Immédiatement après la découverte d’un corps mutilé à Mont-Saint-Martin (Meurthe-et-Moselle) le lundi 19 septembre 2022, des photos de la scène ont été diffusées sur les réseaux sociaux, notamment sur Snapchat. Quels sont les risques pour les plus jeunes et comment les protéger ? Les réponses d’un pédopsychiatre.
Boucles blondes sur doudoune sans manche noires, Anaïs (le prénom a été changé) hoche de la tête. Oui, elle a bien vu des images sur une application, "mais c’est mon petit frère qui est au collège qui les as reçus sur son téléphone" explique la lycéenne devant un établissement du centre-ville de Nancy. Dans le groupe qui attend de prendre le bus, la plupart des adolescents nient avoir vu les images du cadavre en question : "même moi, j’ai cru que c’était un mannequin, j’ai pas pris ça au sérieux" poursuit la jeune femme. A-t-elle été choquée ? La réponse est négative. Son petit frère ? Silence.

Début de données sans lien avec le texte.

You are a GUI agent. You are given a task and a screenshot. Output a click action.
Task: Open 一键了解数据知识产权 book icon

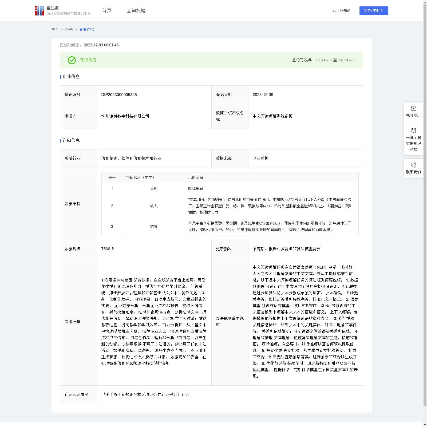pyautogui.click(x=413, y=131)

C’est seulement si l'enfant fait des cauchemars plusieurs jours après, et de manière régulière qu’on peut détecter un traumatisme
Docteur Bernard Kabuth, pédopsychiatre, professeur des universités de Lorraine
Pour le pédopsychiatre Bernard Kabuth du Centre Psychothérapeutique de Laxou (CPN), la réception de telles images varie selon l’âge de l’enfant qui les regarde : "les adolescents sont curieux et transgressifs, de telles images peuvent les attirer, surtout qu’ils savent qu’elles ont un goût d’interdit". Le professeur de pédopsychiatrie explique que ces images, violentes, peuvent créer un traumatisme chez l’adolescent, mais surtout si le phénomène est récurrent : "certains adolescents aiment ce type d’images parce qu’ils peuvent les partager, notamment ceux qui sont en recherche de célébrité, ou qui veulent choquer les autres".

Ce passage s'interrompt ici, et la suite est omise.